Cały Duda! Prezydent broni Romanowskiego i atakuje polskie służby! „Środki jakby był bandytą”
Andrzej Duda „jest zdumiony” skalą poszukiwań Marcina Romanowskiego.
Prezydent nie jest zbulwersowany ani ucieczką posła, ani węgierskim azylem, a… działaniem polskich służb.
Andrzej Duda kpi z polskich służb
Za nami ostatni, historyczny poranny program Roberta Mazurka w RMF FM. Dziennikarz na pożegnanie zaprosił na rozmowę prezydenta. Andrzej Duda wykorzystał ten czas do ataku na rząd.
Jednym z tematów rozmowy była kwestia ucieczki za granice Marcina Romanowskiego. Były wiceminister sprawiedliwości przebywa na Węgrzech, gdzie otrzymał azyl polityczny. Tym samym Viktor Orban mocno utrudnił stronie polskiej zatrzymanie polityka, który ma w kraju postawione zarzuty.

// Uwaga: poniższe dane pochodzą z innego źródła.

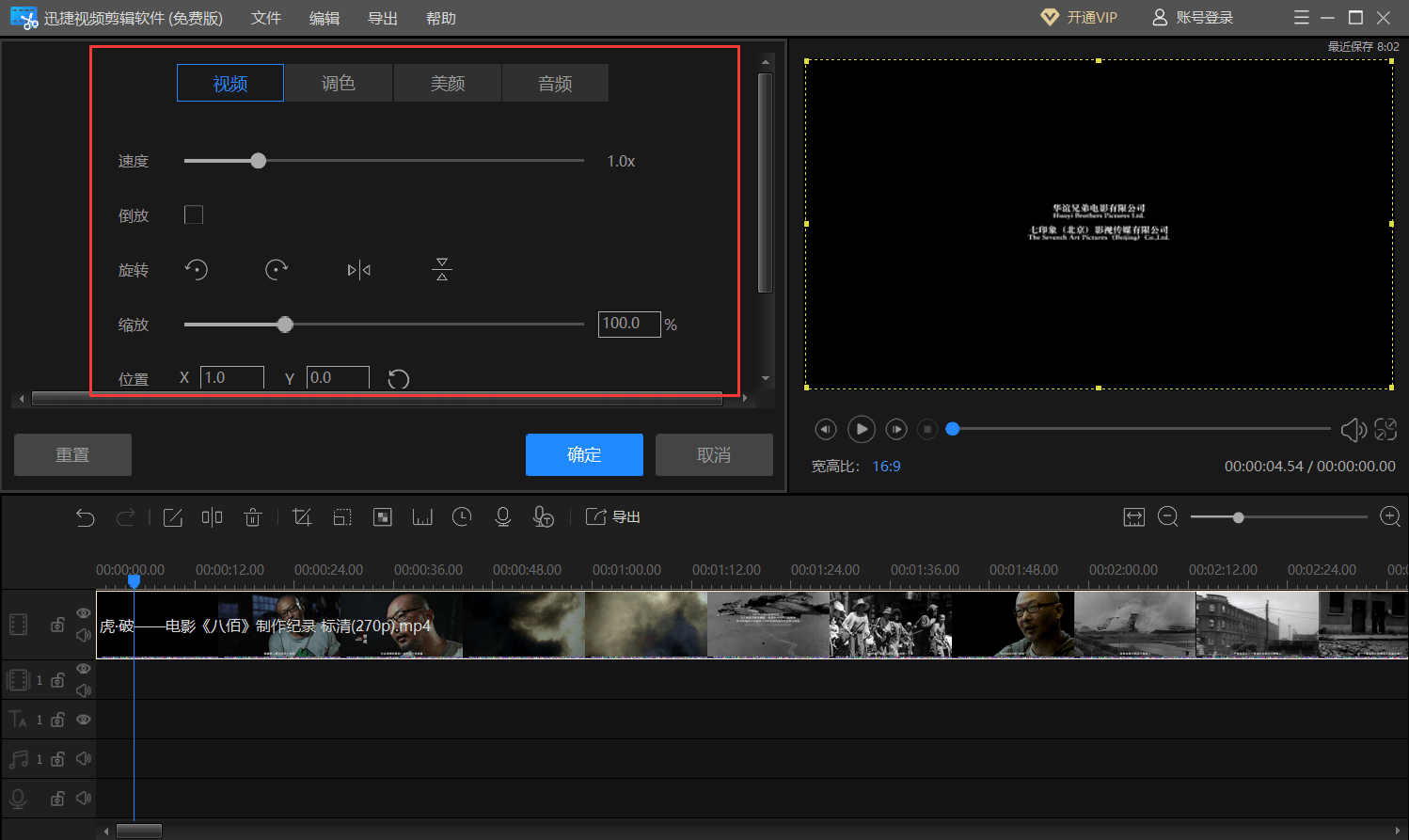Click the blue 确定 button
This screenshot has width=1409, height=840.
tap(584, 455)
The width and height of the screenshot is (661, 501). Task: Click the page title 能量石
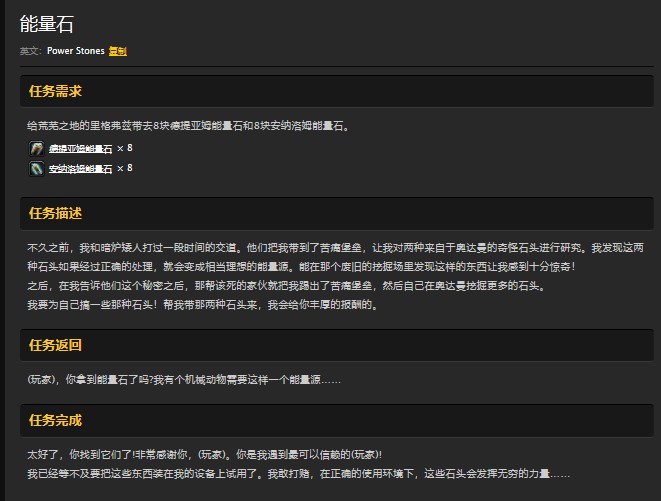point(47,24)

Co ciekawe, Andrzej Duda nie wydaje się być zły na Romanowskiego. Nie, w programie Mazurka powiedział tylko, że był zdziwiony tym, że do poszukiwania polityka zaangażowano specjalny zespół policji, zupełnie, jakby poseł był „przestępcą, bandytą największego kalibru”.
– Jeżeli jakieś specjalne grupy policyjne są uruchamiane, aby poszukiwać posła, to ja jestem zdumiony – powiedział prezydent i dodał, fakt, iż Marcin Romanowski znalazł się na Węgrzech „nie świadczy dobrze o profesjonalizmie służb”.
— Natomiast jest drugi problem: trzeba byłoby się pochylić i zobaczyć, dlaczego władze węgierskie zdecydowały się udzielić tego azylu — mówił Andrzej Duda.
— Jeżeli Marcin Romanowski we wniosku o azyl wskazał, w jaki sposób „obalono” Prokuratora Krajowego w Polsce, to ja się nie dziwię, że Węgrzy mają wątpliwości, czy wobec Romanowskiego postępuje się zgodnie z zasadami państwa prawa — powiedział prezydent.